Amplitude is a crucial concept when dealing with trigonometric functions like sine and cosine. It tells us how high and how low the graph of the function will go relative to its midline. In the sine function represented by the equation \( y = \frac{1}{2} \sin \frac{\pi x}{3} \), the amplitude can be identified as the value multiplying the sine function, which is \( \frac{1}{2} \). This means the function will oscillate from \( +\frac{1}{2} \) to \( -\frac{1}{2} \) around its horizontal axis.
Amplitude has the following characteristics:

• It only affects the vertical stretching or compressing of the graph, not the sideways behavior.
• Amplitude is always a positive value, even if the coefficient is negative; the sign indicates direction, not height.
• A smaller amplitude results in a flatter wave, whereas a larger amplitude results in a taller wave.

Understanding amplitude helps predict how dramatic the vertical changes will be in a sine wave.

The period of a trigonometric function like a sine wave tells us how long it takes for the graph to complete one full cycle. For our function \( y = \frac{1}{2} \sin \frac{\pi x}{3} \), calculating the period involves identifying the coefficient of \( x \) inside the sine function.
In this case, the coefficient is \( \frac{\pi}{3} \). To calculate the period, use the formula for the sine function's period: \( \frac{2\pi}{\text{coefficient of } x} \). Plugging in the values gives:
\[ \frac{2\pi}{\frac{\pi}{3}} = 2 \cdot 3 = 6 \]
Thus, the period of this function is 6.

• A higher coefficient of \( x \) results in a shorter period, meaning more cycles in a given interval.
• A lower coefficient results in a longer period, with the cycles stretched out over more space.
• Understanding the period allows you to know how frequently a sine wave repeats itself.
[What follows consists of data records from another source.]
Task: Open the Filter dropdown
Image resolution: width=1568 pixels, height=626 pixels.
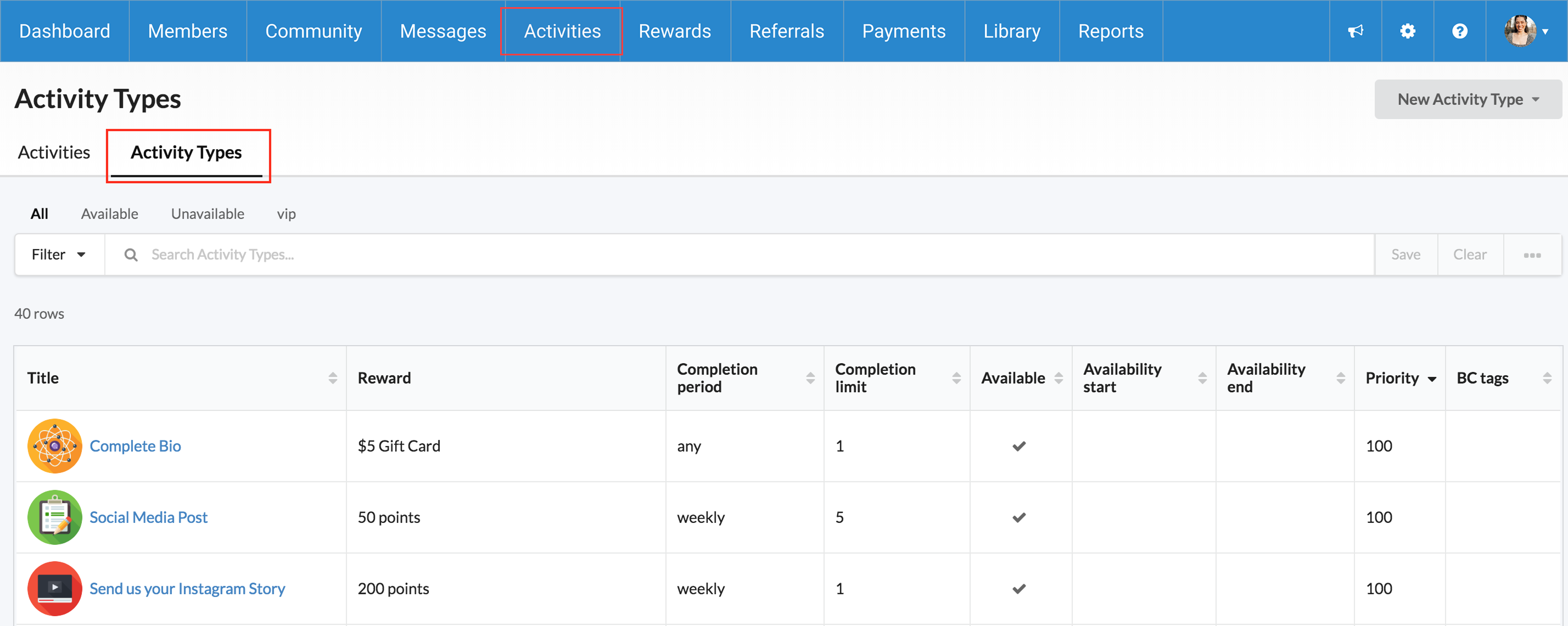Action: tap(59, 254)
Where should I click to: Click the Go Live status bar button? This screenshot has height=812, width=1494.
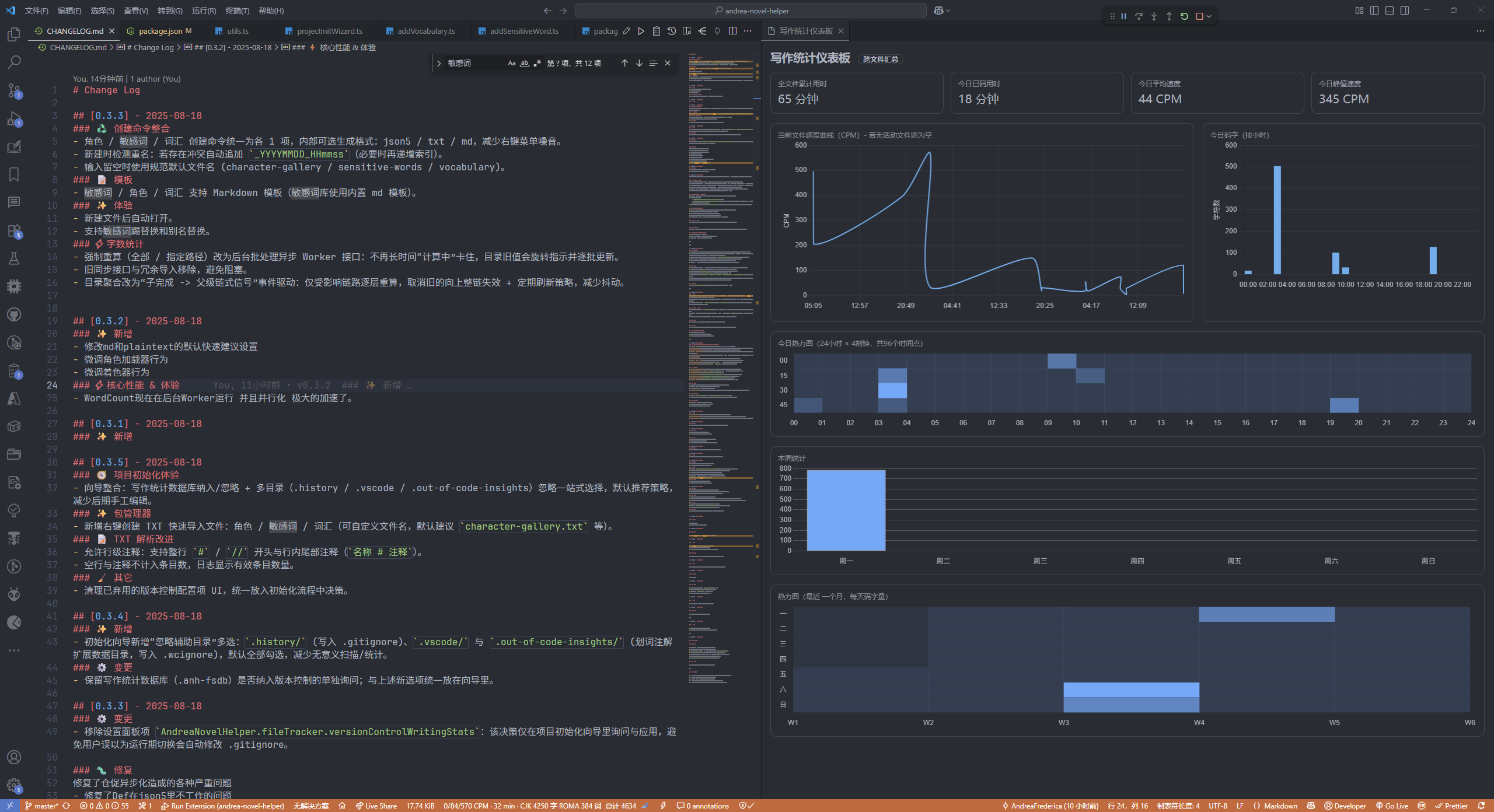1392,806
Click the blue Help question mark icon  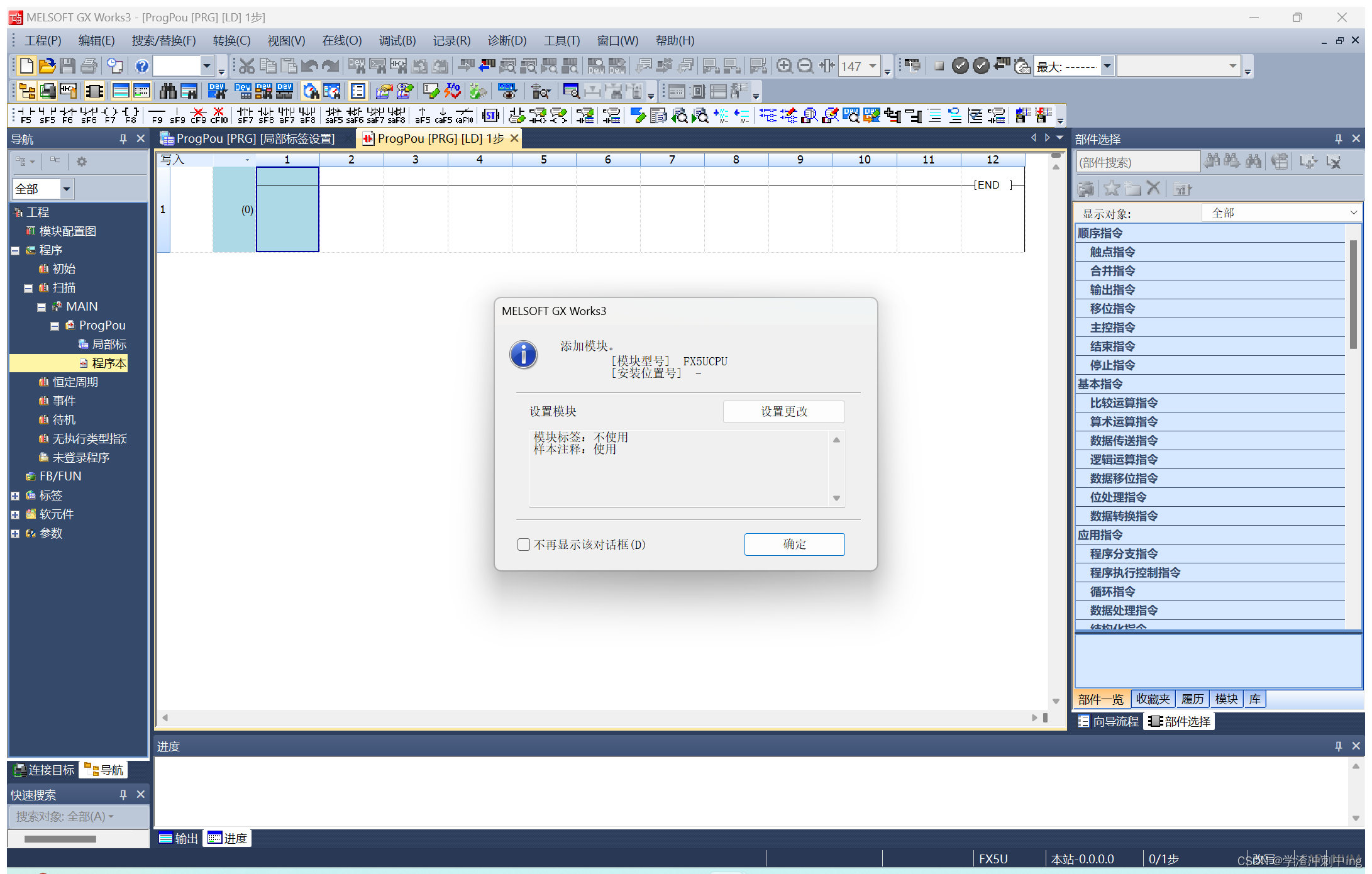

Recognizing the period is essential for predicting the horizontal repetition of the wave.

The sine function is one of the core trigonometric functions, fundamentally important in mathematics and many real-world applications like physics and engineering. The standard sine function, \( y = \sin x \), produces a smooth periodic wave which repeats every \( 2\pi \) units.
In our function \( y = \frac{1}{2} \sin \frac{\pi x}{3} \), the sine function undergoes two key transformations:
1. **Amplitude Change:** By multiplying by \( \frac{1}{2} \), the wave's height is halved.
2. **Period Change:** The coefficient \( \frac{\pi}{3} \) inside the function modifies its period, as calculated, to 6.
Sine functions have several important properties:

• They are smooth, continuous curves that oscillate between -1 and 1 in their standard form.
• The waves are symmetric about their midline, which can be shifted by vertical translations.
• Sine functions model phenomena that repeat at regular intervals, such as sound waves or tides.

Grasping how the sine function works, and how adjustments affect its graph, is pivotal for understanding its behavior across different scenarios.